Try it: Return all the lines below, exactly as they read.

Provided material:
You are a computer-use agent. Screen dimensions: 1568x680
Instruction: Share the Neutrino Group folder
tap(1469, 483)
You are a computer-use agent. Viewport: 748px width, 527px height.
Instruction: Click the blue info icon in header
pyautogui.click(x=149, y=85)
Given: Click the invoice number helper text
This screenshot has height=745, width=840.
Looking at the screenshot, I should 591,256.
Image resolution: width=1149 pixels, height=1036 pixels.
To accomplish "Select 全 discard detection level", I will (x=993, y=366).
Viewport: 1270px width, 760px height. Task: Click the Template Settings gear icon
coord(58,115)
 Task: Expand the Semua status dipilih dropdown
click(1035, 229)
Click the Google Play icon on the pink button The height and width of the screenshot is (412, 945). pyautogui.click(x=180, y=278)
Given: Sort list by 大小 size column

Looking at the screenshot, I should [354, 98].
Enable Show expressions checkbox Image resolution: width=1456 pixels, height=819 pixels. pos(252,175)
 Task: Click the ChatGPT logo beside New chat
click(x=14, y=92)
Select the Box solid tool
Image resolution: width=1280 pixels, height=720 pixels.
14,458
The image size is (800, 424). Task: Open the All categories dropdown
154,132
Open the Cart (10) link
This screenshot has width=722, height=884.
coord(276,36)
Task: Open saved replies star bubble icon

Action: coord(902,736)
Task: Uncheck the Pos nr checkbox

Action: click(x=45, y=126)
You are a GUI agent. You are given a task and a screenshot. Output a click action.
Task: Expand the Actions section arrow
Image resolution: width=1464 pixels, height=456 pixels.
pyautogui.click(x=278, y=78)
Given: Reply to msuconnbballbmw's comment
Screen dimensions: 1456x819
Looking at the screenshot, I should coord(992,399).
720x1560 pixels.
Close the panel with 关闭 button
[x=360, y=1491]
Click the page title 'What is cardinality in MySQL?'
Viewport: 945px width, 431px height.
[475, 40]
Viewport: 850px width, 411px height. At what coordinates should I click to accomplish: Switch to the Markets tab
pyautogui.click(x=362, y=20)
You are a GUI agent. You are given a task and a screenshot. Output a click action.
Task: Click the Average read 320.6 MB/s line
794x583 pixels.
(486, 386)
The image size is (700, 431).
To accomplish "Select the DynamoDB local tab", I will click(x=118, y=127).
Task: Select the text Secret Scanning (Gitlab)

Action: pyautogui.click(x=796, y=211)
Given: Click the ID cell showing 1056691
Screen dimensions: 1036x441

Your response:
You are a computer-use agent. Screen dimensions: 1568x680
Instruction: Share the Neutrino Group folder
tap(1469, 483)
You are a computer-use agent. Viewport: 748px width, 527px height.
Instruction: Click the blue info icon in header
pyautogui.click(x=149, y=85)
Given: Click the invoice number helper text
This screenshot has height=745, width=840.
Looking at the screenshot, I should 591,256.
Image resolution: width=1149 pixels, height=1036 pixels.
To accomplish "Select 全 discard detection level", I will (x=993, y=366).
Viewport: 1270px width, 760px height. Task: Click the Template Settings gear icon
coord(58,115)
 Task: Expand the Semua status dipilih dropdown
click(1035, 229)
Click the Google Play icon on the pink button The height and width of the screenshot is (412, 945). pyautogui.click(x=180, y=278)
Given: Sort list by 大小 size column

Looking at the screenshot, I should [354, 98].
Enable Show expressions checkbox Image resolution: width=1456 pixels, height=819 pixels. pos(252,175)
 Task: Click the ChatGPT logo beside New chat
click(x=14, y=92)
Select the Box solid tool
Image resolution: width=1280 pixels, height=720 pixels.
14,458
The image size is (800, 424). Task: Open the All categories dropdown
154,132
Open the Cart (10) link
This screenshot has width=722, height=884.
coord(276,36)
Task: Open saved replies star bubble icon

Action: coord(902,736)
Task: Uncheck the Pos nr checkbox

Action: click(x=45, y=126)
You are a GUI agent. You are given a task and a screenshot. Output a click action.
Task: Expand the Actions section arrow
Image resolution: width=1464 pixels, height=456 pixels.
pyautogui.click(x=278, y=78)
Given: Reply to msuconnbballbmw's comment
Screen dimensions: 1456x819
Looking at the screenshot, I should coord(992,399).
720x1560 pixels.
Close the panel with 关闭 button
[x=360, y=1491]
Click the page title 'What is cardinality in MySQL?'
Viewport: 945px width, 431px height.
[475, 40]
Viewport: 850px width, 411px height. At what coordinates should I click to accomplish: Switch to the Markets tab
pyautogui.click(x=362, y=20)
You are a GUI agent. You are given a task and a screenshot. Output a click action.
Task: Click the Average read 320.6 MB/s line
794x583 pixels.
(486, 386)
The image size is (700, 431).
To accomplish "Select the DynamoDB local tab", I will click(x=118, y=127).
Task: Select the text Secret Scanning (Gitlab)

Action: pyautogui.click(x=796, y=211)
Given: Click the ID cell showing 1056691
Screen dimensions: 1036x441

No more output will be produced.